The Beach Bum is a 2019 American stoner comedy film written and directed by Harmony Korine and starring Matthew McConaughey, Snoop Dogg, Isla Fisher, Jimmy Buffett, with Zac Efron, Martin Lawrence, and Jonah Hill. The plot follows the adventures of stoner poet Moondog (McConaughey) in and around the Florida Keys as he tries to finish his new novel for the respect of his daughter and his share of his wife's estate after she dies in a car accident.

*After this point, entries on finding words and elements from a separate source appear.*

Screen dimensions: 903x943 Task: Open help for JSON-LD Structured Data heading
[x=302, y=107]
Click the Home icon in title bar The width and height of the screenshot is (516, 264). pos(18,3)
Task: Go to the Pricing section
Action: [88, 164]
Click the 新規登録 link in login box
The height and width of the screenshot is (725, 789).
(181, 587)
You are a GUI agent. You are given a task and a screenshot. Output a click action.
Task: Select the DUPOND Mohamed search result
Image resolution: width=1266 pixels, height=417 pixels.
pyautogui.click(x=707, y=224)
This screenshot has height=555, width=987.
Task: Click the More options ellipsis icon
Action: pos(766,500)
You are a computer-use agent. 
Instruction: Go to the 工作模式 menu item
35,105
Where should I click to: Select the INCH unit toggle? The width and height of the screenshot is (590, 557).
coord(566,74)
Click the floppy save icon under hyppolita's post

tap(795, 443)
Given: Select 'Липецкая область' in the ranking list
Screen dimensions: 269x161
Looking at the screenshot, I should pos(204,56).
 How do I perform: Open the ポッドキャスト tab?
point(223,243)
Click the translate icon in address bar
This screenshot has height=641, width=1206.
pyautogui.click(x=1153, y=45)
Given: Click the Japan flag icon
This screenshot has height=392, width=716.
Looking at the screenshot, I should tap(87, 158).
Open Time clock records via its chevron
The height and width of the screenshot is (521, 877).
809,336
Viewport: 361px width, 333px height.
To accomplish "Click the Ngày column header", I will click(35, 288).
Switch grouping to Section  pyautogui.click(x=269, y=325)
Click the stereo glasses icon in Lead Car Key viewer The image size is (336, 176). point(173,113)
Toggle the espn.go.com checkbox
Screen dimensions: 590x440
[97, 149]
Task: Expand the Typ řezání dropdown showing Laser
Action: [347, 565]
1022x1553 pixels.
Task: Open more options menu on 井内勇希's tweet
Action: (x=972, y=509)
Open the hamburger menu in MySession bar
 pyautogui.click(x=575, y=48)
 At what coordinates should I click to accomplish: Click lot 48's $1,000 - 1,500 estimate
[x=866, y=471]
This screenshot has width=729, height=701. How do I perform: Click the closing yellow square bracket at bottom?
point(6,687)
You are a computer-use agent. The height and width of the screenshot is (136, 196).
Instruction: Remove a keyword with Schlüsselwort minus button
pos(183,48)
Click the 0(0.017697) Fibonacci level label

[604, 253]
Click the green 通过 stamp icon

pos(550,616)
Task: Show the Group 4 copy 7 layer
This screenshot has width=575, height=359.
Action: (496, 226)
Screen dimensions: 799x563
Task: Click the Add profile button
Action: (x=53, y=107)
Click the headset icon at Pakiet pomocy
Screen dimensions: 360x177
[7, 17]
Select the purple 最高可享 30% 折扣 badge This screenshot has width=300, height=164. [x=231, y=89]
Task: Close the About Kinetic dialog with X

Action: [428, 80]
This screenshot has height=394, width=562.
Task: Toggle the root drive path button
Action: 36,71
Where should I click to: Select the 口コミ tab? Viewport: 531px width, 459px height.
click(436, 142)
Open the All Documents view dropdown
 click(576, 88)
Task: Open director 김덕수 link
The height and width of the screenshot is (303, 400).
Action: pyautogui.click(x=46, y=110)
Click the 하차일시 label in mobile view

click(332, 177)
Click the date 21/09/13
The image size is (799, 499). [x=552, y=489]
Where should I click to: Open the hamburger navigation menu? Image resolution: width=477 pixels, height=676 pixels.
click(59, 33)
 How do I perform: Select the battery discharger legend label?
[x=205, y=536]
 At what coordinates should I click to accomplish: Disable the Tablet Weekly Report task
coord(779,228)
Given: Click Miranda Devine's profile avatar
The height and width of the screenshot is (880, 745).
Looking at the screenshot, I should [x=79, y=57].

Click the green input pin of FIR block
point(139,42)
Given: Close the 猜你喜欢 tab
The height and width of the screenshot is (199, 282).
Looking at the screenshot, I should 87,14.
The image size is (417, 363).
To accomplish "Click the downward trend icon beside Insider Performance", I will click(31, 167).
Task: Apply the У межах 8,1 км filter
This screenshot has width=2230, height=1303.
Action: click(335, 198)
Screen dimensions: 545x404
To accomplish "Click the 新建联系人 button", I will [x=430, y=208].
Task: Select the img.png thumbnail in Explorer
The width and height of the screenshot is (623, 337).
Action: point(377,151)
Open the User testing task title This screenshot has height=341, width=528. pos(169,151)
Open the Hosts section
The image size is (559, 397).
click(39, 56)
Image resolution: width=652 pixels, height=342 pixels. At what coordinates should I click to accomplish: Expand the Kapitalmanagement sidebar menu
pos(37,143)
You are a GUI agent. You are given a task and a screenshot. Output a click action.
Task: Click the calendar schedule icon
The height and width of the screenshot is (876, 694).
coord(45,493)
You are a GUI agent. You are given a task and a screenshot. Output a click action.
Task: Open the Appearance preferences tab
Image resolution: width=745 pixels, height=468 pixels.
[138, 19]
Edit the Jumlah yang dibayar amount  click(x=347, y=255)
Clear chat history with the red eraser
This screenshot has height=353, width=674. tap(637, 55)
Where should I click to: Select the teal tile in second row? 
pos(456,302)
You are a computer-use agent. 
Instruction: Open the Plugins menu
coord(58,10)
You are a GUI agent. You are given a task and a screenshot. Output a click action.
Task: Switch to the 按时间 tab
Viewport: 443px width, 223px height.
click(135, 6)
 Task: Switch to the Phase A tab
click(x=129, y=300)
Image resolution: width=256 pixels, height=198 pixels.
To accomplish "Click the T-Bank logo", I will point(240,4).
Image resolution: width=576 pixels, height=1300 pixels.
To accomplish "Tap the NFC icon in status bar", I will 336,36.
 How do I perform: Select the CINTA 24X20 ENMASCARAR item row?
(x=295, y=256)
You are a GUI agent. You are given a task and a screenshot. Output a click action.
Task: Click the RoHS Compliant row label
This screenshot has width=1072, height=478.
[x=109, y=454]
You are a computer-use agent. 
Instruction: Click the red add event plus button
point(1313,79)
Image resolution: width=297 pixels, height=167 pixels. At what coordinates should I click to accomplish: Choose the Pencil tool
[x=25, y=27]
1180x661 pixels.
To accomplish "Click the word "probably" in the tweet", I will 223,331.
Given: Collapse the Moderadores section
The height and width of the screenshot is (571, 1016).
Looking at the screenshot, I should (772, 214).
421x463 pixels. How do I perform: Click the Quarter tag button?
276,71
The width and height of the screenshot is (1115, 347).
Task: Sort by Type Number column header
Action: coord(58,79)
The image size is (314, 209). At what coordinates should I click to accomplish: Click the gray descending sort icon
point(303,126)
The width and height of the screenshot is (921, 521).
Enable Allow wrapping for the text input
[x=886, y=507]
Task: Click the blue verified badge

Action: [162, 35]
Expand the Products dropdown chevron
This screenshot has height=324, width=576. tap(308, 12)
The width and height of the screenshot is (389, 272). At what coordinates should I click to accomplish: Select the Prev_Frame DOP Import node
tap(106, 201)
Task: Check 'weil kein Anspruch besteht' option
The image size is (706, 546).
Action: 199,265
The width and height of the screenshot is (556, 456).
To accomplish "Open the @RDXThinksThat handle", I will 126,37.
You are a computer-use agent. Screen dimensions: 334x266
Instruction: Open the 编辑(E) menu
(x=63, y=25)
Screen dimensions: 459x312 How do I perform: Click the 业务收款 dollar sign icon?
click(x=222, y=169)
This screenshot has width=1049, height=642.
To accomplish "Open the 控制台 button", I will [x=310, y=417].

The Beach Bum had its world premiere at South by Southwest on March 9, 2019, and was theatrically released in the United States on March 29, 2019, by Neon. The film received mixed reviews from critics, with some calling it "joyous" and others describing it as an "epic goof", though McConaughey's performance received near-universal praise. The film was a box office disappointment, grossing only $4.6 million worldwide on a $5 million budget.

Plot
Substance abusing poet Moondog lives a hedonistic and pseudo-nomadic lifestyle in and around the Florida Keys while slowly working on his new book and enjoying life as a local legend despite the common opinion that he is past his prime. His escapades are funded by his wealthy wife Minnie, to the disapproval of their soon-to-wed daughter Heather and his agent Lewis. The promiscuous Moondog engages in sexual relationships with many women on his journeys, while Minnie engages in a secret affair with Moondog's friend, R&B singer Lingerie.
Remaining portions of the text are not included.